**Saved data entries:**
== Segment start ==

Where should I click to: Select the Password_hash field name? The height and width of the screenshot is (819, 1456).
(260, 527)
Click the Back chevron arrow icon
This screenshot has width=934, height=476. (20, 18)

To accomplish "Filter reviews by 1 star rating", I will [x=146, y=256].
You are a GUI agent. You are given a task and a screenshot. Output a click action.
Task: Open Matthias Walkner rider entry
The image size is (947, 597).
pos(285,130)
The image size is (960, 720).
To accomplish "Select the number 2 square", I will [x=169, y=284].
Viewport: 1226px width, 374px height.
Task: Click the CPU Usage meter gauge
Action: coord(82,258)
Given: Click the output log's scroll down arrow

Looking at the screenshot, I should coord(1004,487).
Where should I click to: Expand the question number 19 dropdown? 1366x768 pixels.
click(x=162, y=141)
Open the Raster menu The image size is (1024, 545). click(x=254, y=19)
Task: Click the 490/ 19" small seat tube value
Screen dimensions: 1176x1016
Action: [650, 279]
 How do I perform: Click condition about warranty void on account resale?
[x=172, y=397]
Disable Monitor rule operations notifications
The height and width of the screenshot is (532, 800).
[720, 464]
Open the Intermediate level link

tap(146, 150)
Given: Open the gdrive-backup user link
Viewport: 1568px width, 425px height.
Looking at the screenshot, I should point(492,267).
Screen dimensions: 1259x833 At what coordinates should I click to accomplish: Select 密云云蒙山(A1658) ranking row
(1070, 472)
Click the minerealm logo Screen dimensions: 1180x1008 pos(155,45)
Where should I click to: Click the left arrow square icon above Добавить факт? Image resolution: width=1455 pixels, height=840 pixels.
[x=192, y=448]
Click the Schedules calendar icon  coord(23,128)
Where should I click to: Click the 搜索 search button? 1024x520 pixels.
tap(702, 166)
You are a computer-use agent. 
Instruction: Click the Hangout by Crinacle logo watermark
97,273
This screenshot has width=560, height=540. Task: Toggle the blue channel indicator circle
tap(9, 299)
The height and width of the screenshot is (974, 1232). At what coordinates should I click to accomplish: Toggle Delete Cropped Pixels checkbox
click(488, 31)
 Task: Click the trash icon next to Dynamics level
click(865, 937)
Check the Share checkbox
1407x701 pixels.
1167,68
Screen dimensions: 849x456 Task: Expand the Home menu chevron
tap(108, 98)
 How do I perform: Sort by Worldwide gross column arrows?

== Segment end ==

**Task statement:**
For each entry above, write out an exact copy.

**Worked solution:**
Where should I click to: Select the Password_hash field name? The height and width of the screenshot is (819, 1456).
(260, 527)
Click the Back chevron arrow icon
This screenshot has width=934, height=476. (20, 18)

To accomplish "Filter reviews by 1 star rating", I will [x=146, y=256].
You are a GUI agent. You are given a task and a screenshot. Output a click action.
Task: Open Matthias Walkner rider entry
The image size is (947, 597).
pos(285,130)
The image size is (960, 720).
To accomplish "Select the number 2 square", I will [x=169, y=284].
Viewport: 1226px width, 374px height.
Task: Click the CPU Usage meter gauge
Action: coord(82,258)
Given: Click the output log's scroll down arrow

Looking at the screenshot, I should coord(1004,487).
Where should I click to: Expand the question number 19 dropdown? 1366x768 pixels.
click(x=162, y=141)
Open the Raster menu The image size is (1024, 545). click(x=254, y=19)
Task: Click the 490/ 19" small seat tube value
Screen dimensions: 1176x1016
Action: [650, 279]
 How do I perform: Click condition about warranty void on account resale?
[x=172, y=397]
Disable Monitor rule operations notifications
The height and width of the screenshot is (532, 800).
[720, 464]
Open the Intermediate level link

tap(146, 150)
Given: Open the gdrive-backup user link
Viewport: 1568px width, 425px height.
Looking at the screenshot, I should point(492,267).
Screen dimensions: 1259x833 At what coordinates should I click to accomplish: Select 密云云蒙山(A1658) ranking row
(1070, 472)
Click the minerealm logo Screen dimensions: 1180x1008 pos(155,45)
Where should I click to: Click the left arrow square icon above Добавить факт? Image resolution: width=1455 pixels, height=840 pixels.
[x=192, y=448]
Click the Schedules calendar icon  coord(23,128)
Where should I click to: Click the 搜索 search button? 1024x520 pixels.
tap(702, 166)
You are a computer-use agent. 
Instruction: Click the Hangout by Crinacle logo watermark
97,273
This screenshot has width=560, height=540. Task: Toggle the blue channel indicator circle
tap(9, 299)
The height and width of the screenshot is (974, 1232). At what coordinates should I click to accomplish: Toggle Delete Cropped Pixels checkbox
click(488, 31)
 Task: Click the trash icon next to Dynamics level
click(865, 937)
Check the Share checkbox
1407x701 pixels.
1167,68
Screen dimensions: 849x456 Task: Expand the Home menu chevron
tap(108, 98)
 How do I perform: Sort by Worldwide gross column arrows?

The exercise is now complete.